# Work task
A single number is the whole answer: the count of lines in the records where "search" occurs.

___ Records for the exercise ___

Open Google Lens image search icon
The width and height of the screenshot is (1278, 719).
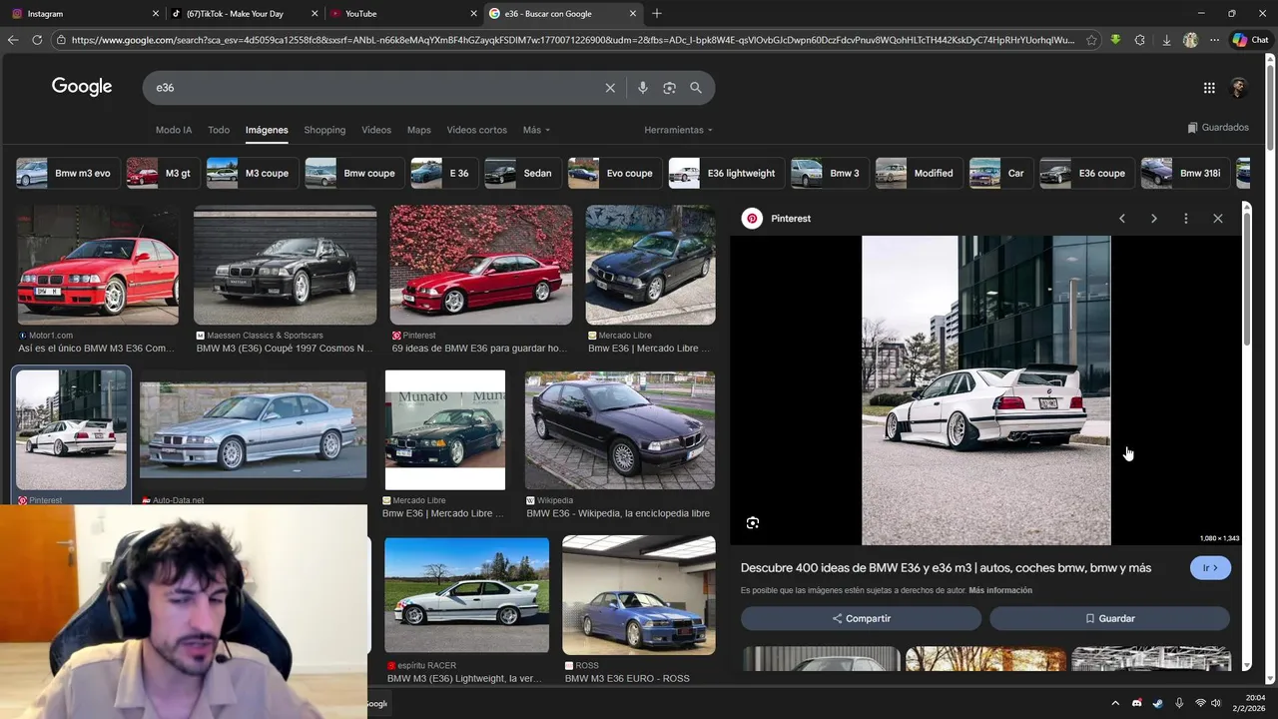click(x=669, y=88)
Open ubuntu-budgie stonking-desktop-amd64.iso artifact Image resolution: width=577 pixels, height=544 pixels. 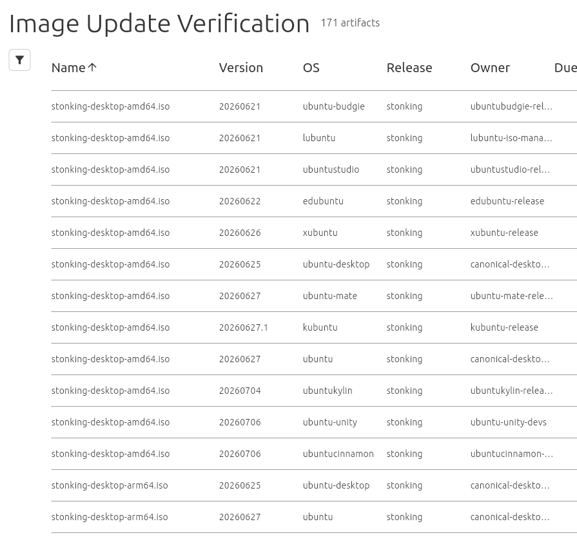pos(110,106)
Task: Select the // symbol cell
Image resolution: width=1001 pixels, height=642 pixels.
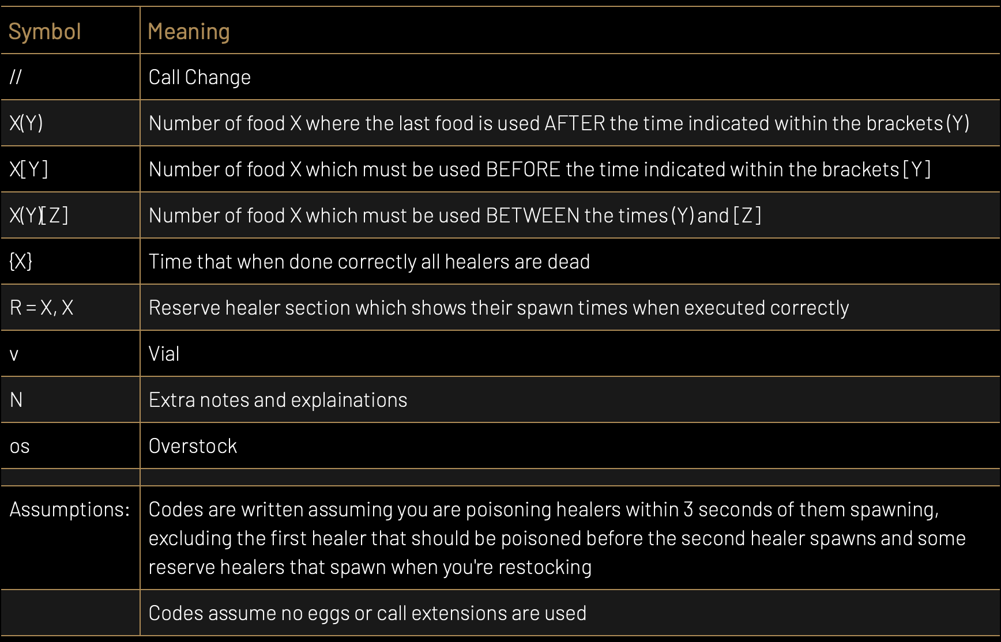Action: 16,77

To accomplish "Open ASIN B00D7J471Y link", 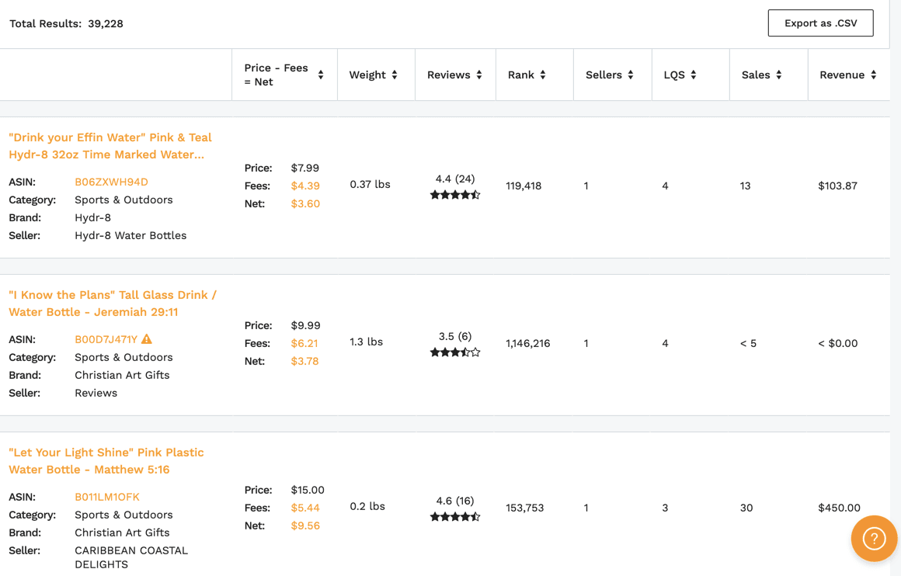I will click(x=106, y=339).
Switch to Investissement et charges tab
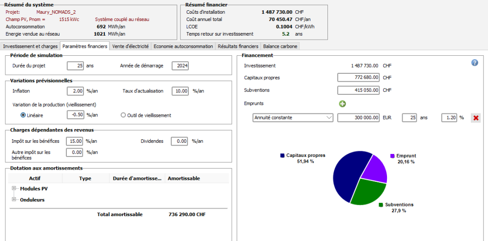Screen dimensions: 488x241 pyautogui.click(x=30, y=46)
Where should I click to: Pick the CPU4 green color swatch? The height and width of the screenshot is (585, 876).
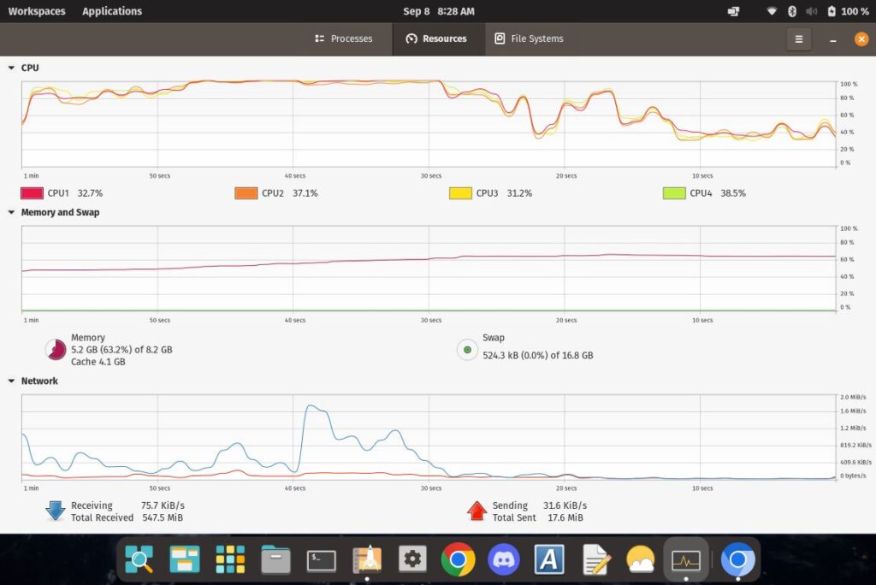(674, 193)
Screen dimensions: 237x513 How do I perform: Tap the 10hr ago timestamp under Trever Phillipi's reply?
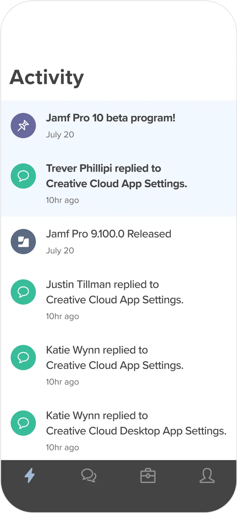click(x=62, y=200)
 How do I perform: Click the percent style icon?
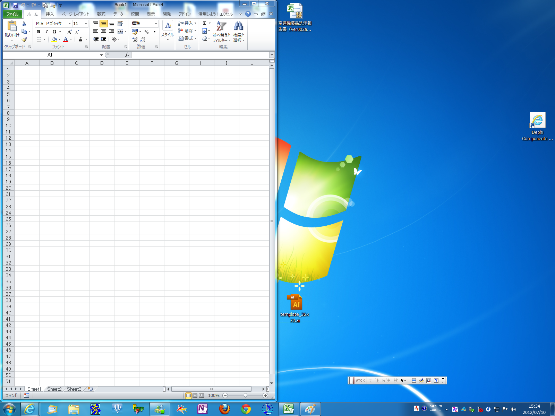[146, 32]
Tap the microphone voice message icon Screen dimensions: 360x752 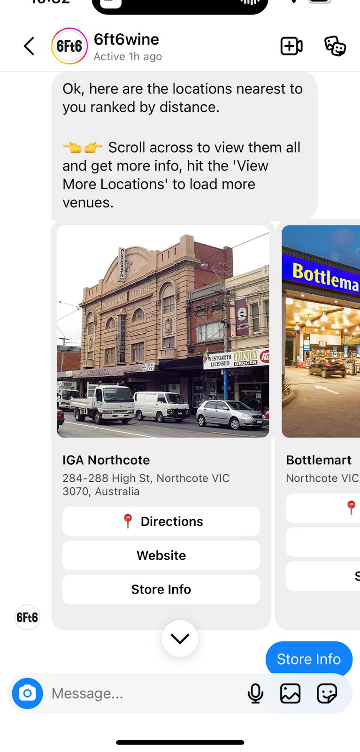click(x=255, y=693)
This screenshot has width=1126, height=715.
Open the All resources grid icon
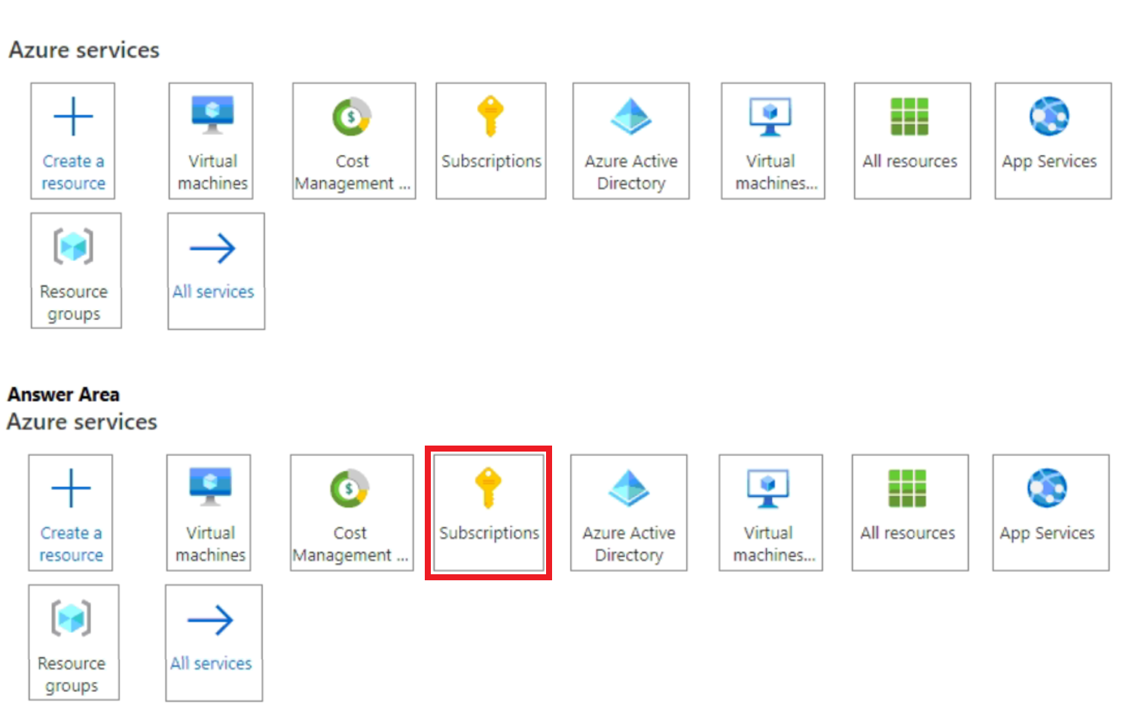tap(911, 139)
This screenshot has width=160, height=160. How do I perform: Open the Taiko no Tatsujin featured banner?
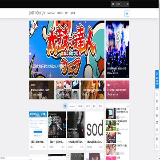[67, 49]
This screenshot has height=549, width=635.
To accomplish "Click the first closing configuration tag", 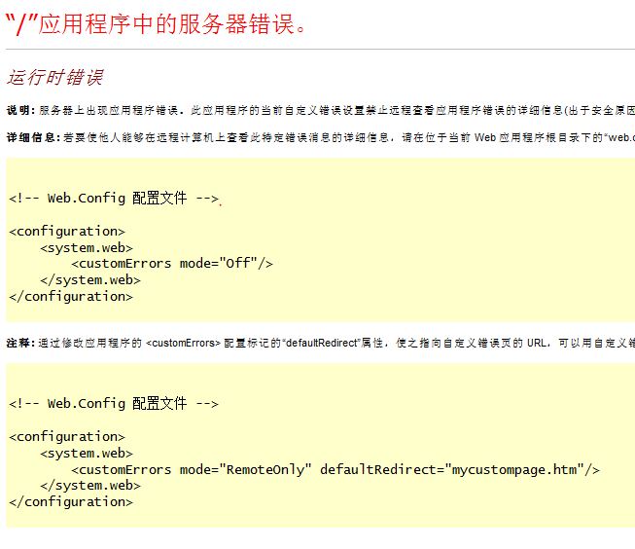I will [71, 297].

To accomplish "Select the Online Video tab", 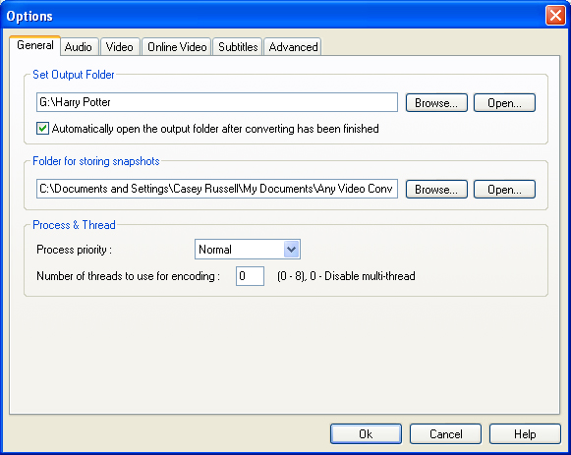I will click(177, 47).
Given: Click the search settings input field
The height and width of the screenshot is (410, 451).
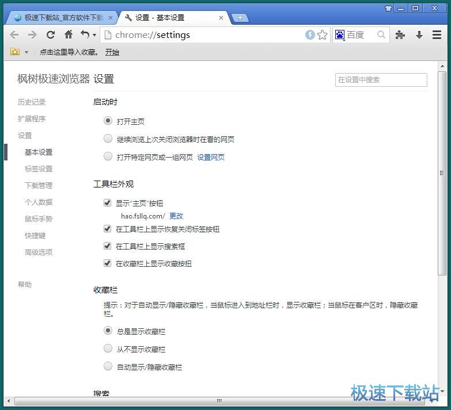Looking at the screenshot, I should coord(381,80).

___

# Response
2